A death penalty case now pending in Oklahoma raises an important question of judicial ethics and makes a federal appeals court judge look both sneaky and biased. The question is simple: What duty does an appellate judge have to disclose to the parties before him any definitive public statements he once made about the guilt of the defendant he’s subsequently been asked to judge? Put another way: What right does a capital defendant have to know that one of the jurists sitting in judgment upon him once declared to the world that he was guilty beyond all reasonable doubt?
The story starts in 2002 when Julius Jones, a black man, was convicted of capital murder and sentenced to death for killing a wealthy white man in an apparent carjacking episode. Jones’s co-defendant, a man named Christopher Jordan, testified against him at trial. Jones, for his part, argued that Jordan was the shooter. After the trial, Jones’s lawyer, David McKenzie, decried the racial component of the trial, claiming there was no way his client could have received a fair trial free from bias or prejudice in the county.
Coming to the defense of the trial judge, and of the conviction, was Jerome A. Holmes, then deputy criminal chief in the U.S. Attorney’s Office for the Western District of Oklahoma. Holmes, who also is black, wrote an opinion column piece in the Daily Oklahoman, the state’s largest newspaper, mocking McKenzie’s claims of racial bias in the Jones’s trial.
“[T]here was ample evidence for a rational jury to find that [Jones] gunned down an innocent stranger,” Holmes wrote, “and that Jones deserved to die for his acts.” Holmes then called out McKenzie, the lawyer, for making “factually unsupported claims of racial bias.” It is odd that Holmes, a federal prosecutor, wrote such a pointed piece—and was allowed to do so by his bosses.

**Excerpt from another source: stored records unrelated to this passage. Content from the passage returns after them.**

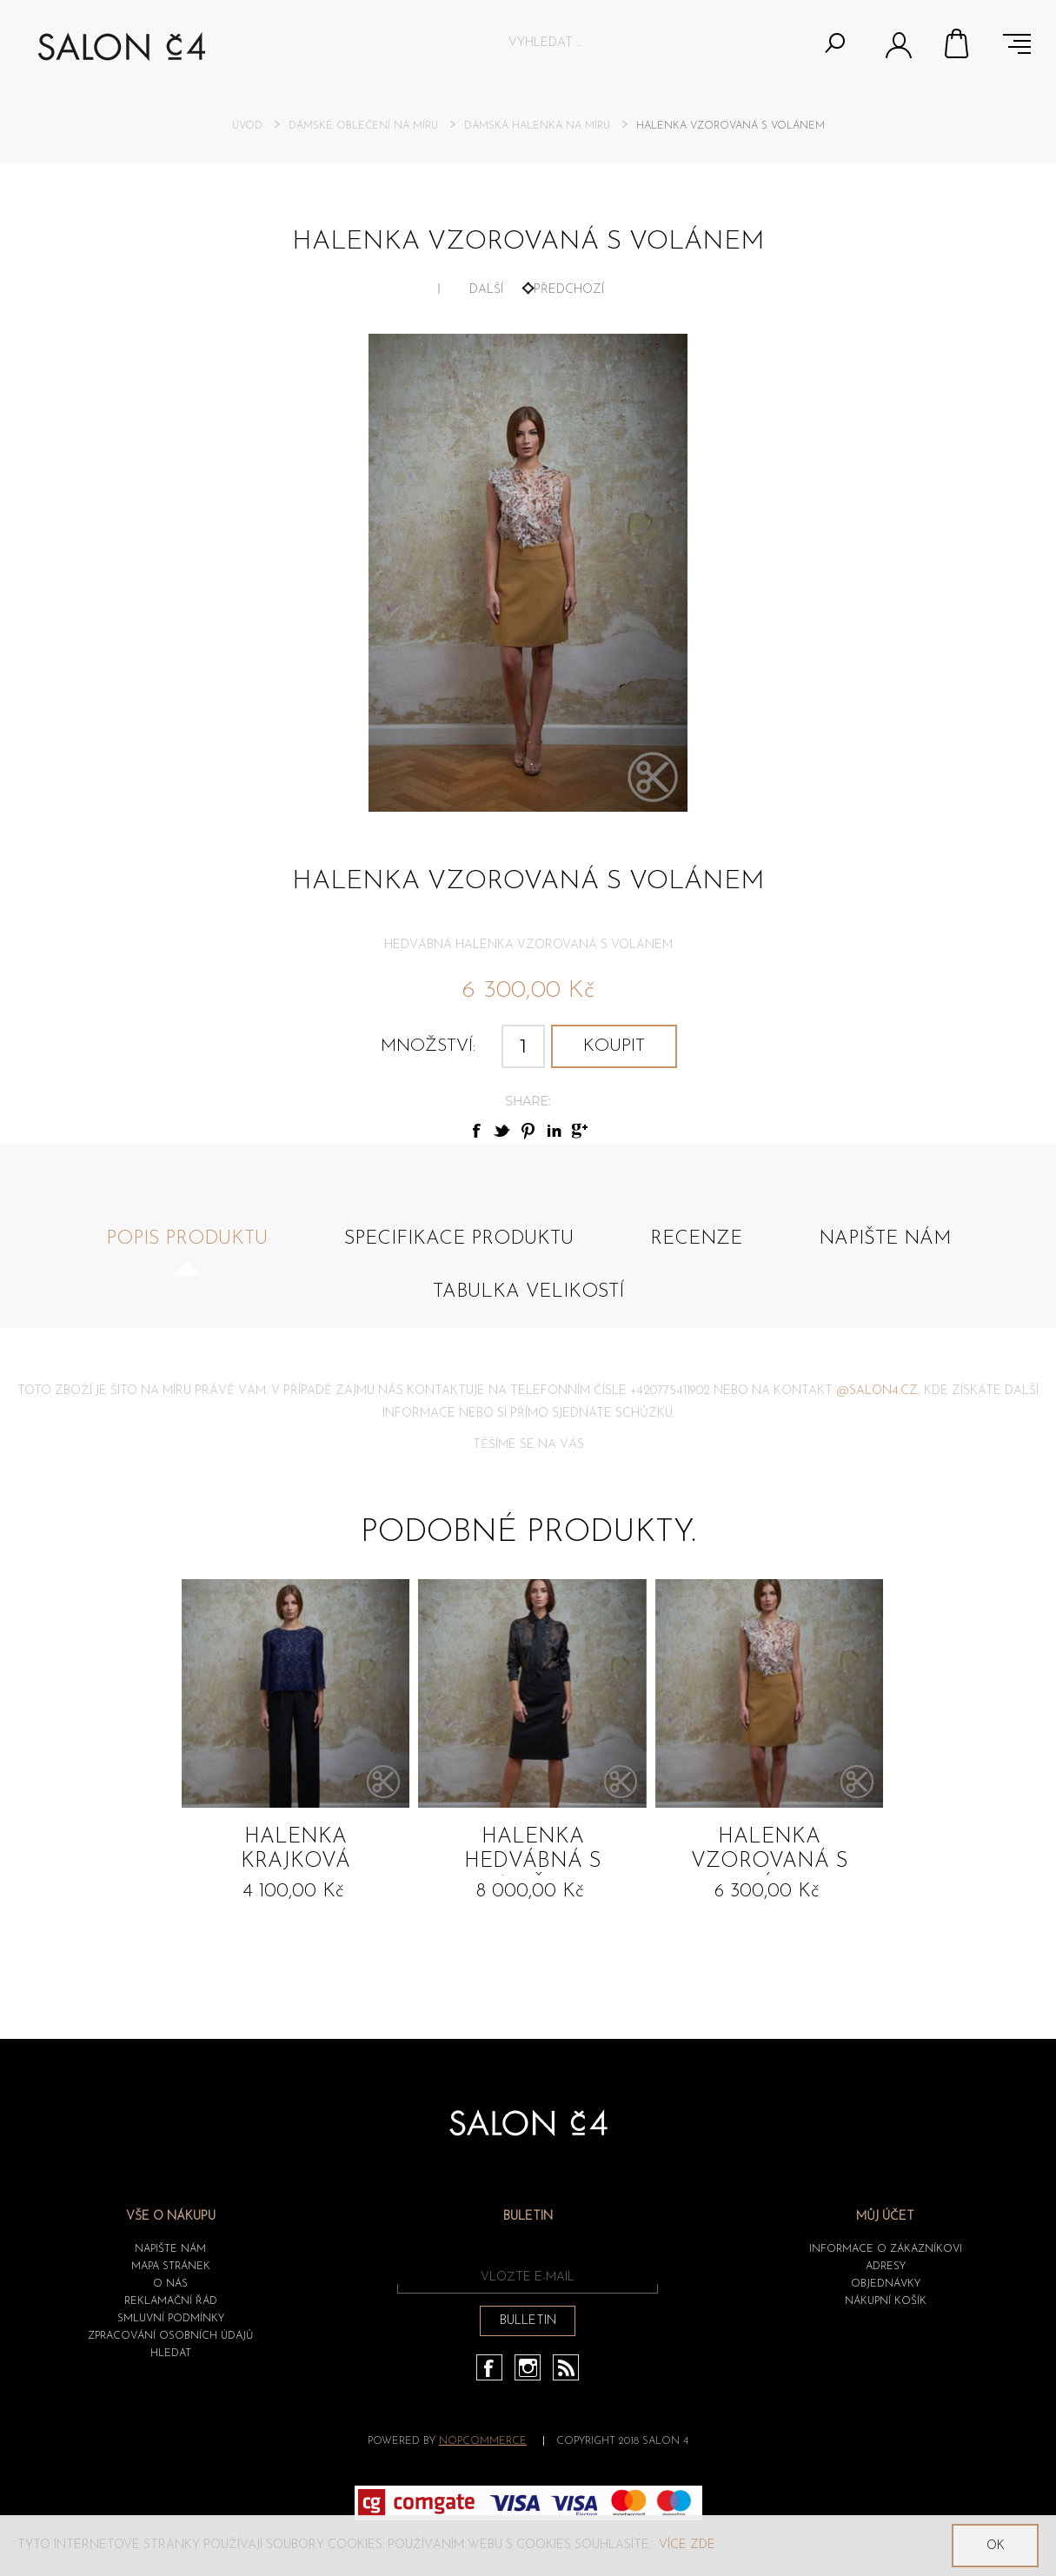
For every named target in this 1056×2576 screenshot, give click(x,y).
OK (995, 2546)
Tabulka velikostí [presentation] (528, 1292)
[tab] (187, 1248)
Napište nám (170, 2249)
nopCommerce (483, 2441)
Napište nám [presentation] (885, 1239)
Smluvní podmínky (170, 2319)
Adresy (886, 2266)
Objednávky (885, 2284)
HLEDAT (170, 2353)
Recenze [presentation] (696, 1239)
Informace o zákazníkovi (885, 2249)
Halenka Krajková (295, 1849)
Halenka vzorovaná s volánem (769, 1851)
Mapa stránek (170, 2266)
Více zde (687, 2545)
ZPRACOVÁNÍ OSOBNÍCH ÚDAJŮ (170, 2336)
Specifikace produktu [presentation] (459, 1239)
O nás (170, 2284)
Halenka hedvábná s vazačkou (532, 1851)
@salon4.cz (877, 1391)
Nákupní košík (958, 43)
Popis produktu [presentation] (187, 1239)
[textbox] (660, 42)
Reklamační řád (170, 2301)
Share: (527, 1101)
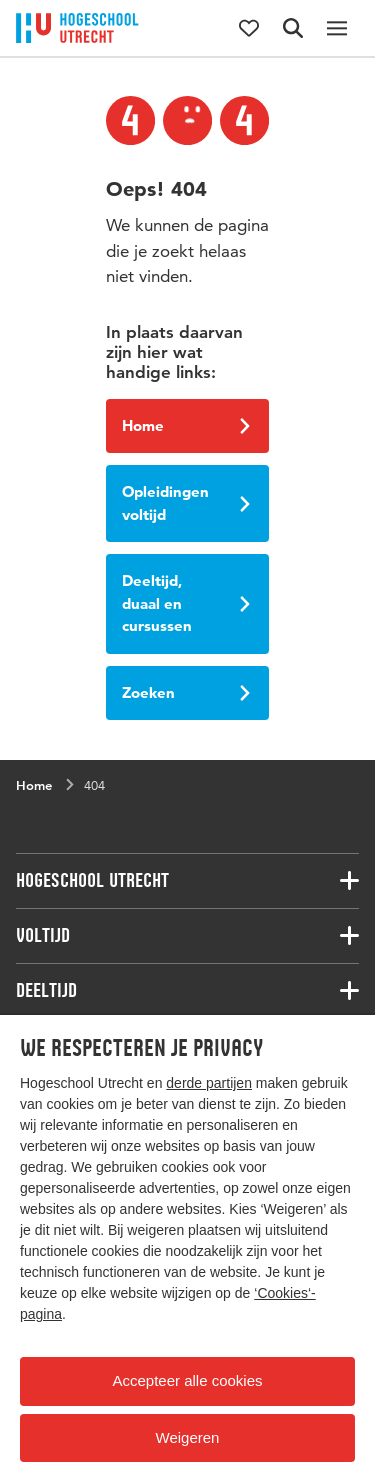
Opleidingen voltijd (186, 503)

Four years later, in part because of fiery missives like that one, , President George W. Bush appointed Holmes to the 10th U.S. Circuit Court of Appeals, where he was confirmed after significant opposition by Democratic lawmakers, and where he has been ever since a staunch opponent of most civil rights issues. Nine years later, Jones’s case moved out of the state courts and found its way to the 10th Circuit, Judge Holmes’ court,. Jones’s attorneys claim that McKenzie, the trial lawyer, had rendered his client ineffective assistance of counsel by failing to investigate a lead that a witness had heard Jordan, the co-defendant, claim he, not Jones, had been the shooter all along and that Jordan had framed Jones.
When Jones’s current lawyers appealed this issue to the 10th Circuit they were randomly assigned a three- judge panel. They were told the identifies of the judges about a week before oral argument in the case and did not conduct an investigation into whether any of the three judges had any conflict of interest that would render their participation in the case a breach of their judicial ethics. And why would those lawyers conduct such an investigation? Judge Holmes had an affirmative duty to recuse himself from a case where his impartiality could be reasonably questioned.
Yet Judge Holmes did not recuse himself. Nor did he even alert the lawyers in the case that he had written that piece in 2002, which then would have allowed Jones’s lawyers to request the judge’s recusal. Instead, Judge Holmes sat silent until the oral argument, which lawyers say he “dominated,” and then ruled against Holmes (as did the other two judges who heard the case, the ruling was unanimous). It was only after this decision came out on December 5, 2014, that McKenzie, the original trial lawyer, noticed Judge Holmes’s involvement and alerted Jones’s current lawyers about the obvious conflict of interest.
Those lawyers last week filed a motion with the 10th Circuit requesting a rehearing of their case before a new panel of judges that does not include Judge Holmes. A federal judge has a duty to recuse himself, Jones’s lawyers told the Court, in any proceeding in which his impartiality might reasonably be questioned or where “he has a personal bias or prejudice concerning a party, or personal knowledge of disputed evidentiary facts concerning the proceeding.” The court now has ordered the state’s attorney general to respond next week—although the problem has nothing to do with state prosecutors.
This is not a close case. At a minimum, a federal judge has an ethical duty, if not a legal one, to bring an evident conflict to the attention of the lawyers, which federal judges around the country do all the time. His failure to do this, alone, could arguably constitute the “bias” the law recognizes as a recusal reason. And, if not, the appearance of bias also merits recusal. The 10th Circuit should do the right thing and reassign the case to a new panel. Judge Holmes should be required to explain why he sat silent about that opinion of Jones while he was sitting in judgment of Jones.